I joined a chat tonight and it didn’t go well. I hate it when I say something and then I am “attacked” for what I say or it is taken the wrong way. But other people got my meaning. It just takes one jerk to get me upset. The Sox losing also got me upset. I had taken a break to join the chat after Breslow gave up a three run blast to make it 8-0. What is really funny, and I mean the HAHA kind, is that the starting pitcher, who gave up 5 runs and lost his second outing, thinks he is going to be the Cy Young winner this year. HA, with his ERA, he is seriously smoking something.

I am 100 pages away from finishing the Graveyard Book. It’s getting more interesting but there are still questions left unanswered and I am not sure they are going to be.

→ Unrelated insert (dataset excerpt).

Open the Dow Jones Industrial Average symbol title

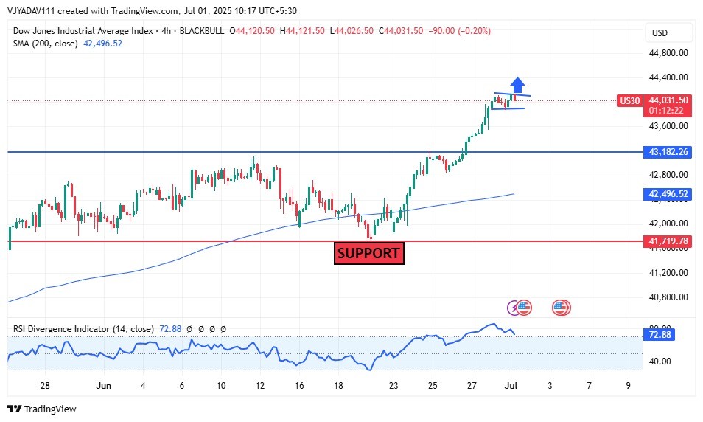[83, 31]
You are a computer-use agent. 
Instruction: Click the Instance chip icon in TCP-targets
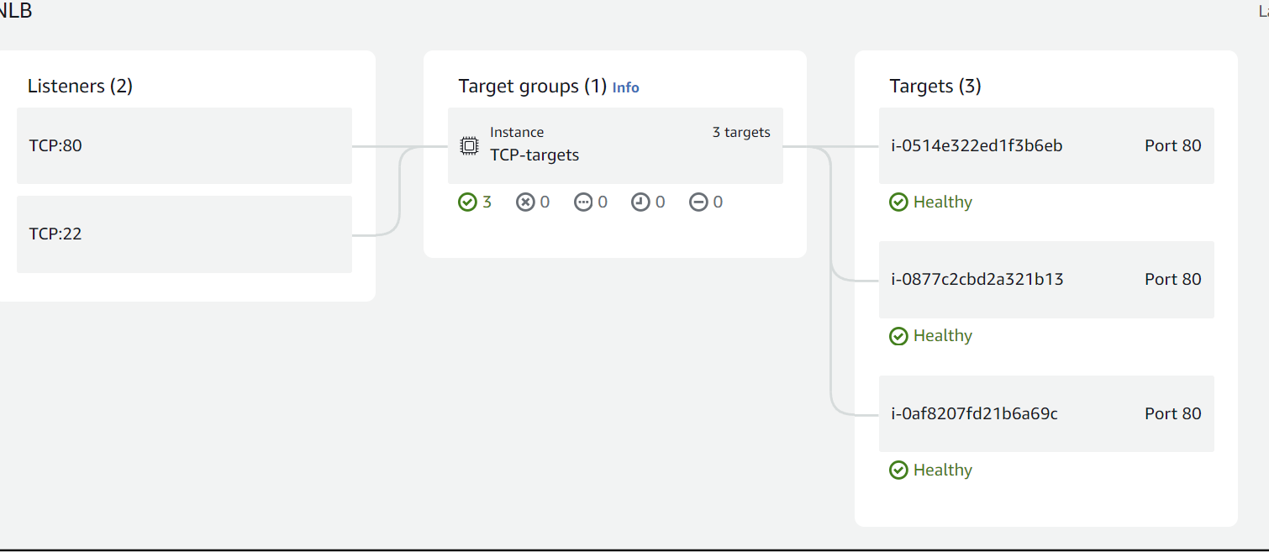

I fucking hate that. But I am too tired to finish it tonight. I really hope my glasses are done tomorrow, but I doubt it. I really want to see good again. Even as I am typing this, I am having a hard time focusing.

It really sucks when you are in a foul mood. I am playing Terri Clark’s “Don’t Start” to try and calm me down but it’s not working. I am all riled up and I don’t know why. My mother had a hypo attack today. She threw up and her sugar dropped. My sister had to give her OJ and fed her a sandwich. Then she got sick again the other end. I feel bad and now I am watching her to make sure she doesn’t go downhill again. It’s so stressful being on alert all the time for these types of things. I can’t sleep when this happens. Probably one of the reasons why I am still up. Between the pain and worry, I am just not sleepy enough, despite being tired.

I really wished I killed myself the other day. I am so tired of living this life. My therapist’s parting words from our last session was don’t discount her love for me and appreciation for me. There was a third thing (my therapist likes to say things in three’s) but I don’t remember what it was. I hate my therapist. But I don’t know what I would do without her. I love her, too and that complicates things. UGH, it drives me crazy. I really dislike being loved and having it used against me. I wish I could be a heartless person but I’m not.

It’s weird that I can feel the love of my therapist but I can’t of my own family members. I just can’t see to feel anything with my family. I question their love because I am distrustful of it. I know I can’t trust my father when he tells me he loves me because he is a pathological liar. My mother never says the “L” word, at all. My sister do more frequently. I tend to trust them a little but more, but I can never take it in. I am not even sure if I really love them. I just have grown immune to it, jaded even. We exchange words but it’s mostly via text message. Never said out loud. I will tell my nieces and nephew I love them out loud and via text message. I mean it with them. And it’s important that they know. They help keep me here. I know my nephew has the strongest hold on me because he is the oldest.

I have been getting hot flashes at night and tonight is no different. I have the ceiling fan on because I am really hot. I don’t know what is causing these hot flashes. I brought it up to my PCP when I saw him last but he just blew me off. I guess because I wasn’t having any other symptoms, I was fine. It’s just uncomfortable because sometimes I have to remove clothing to get relief. It sucks!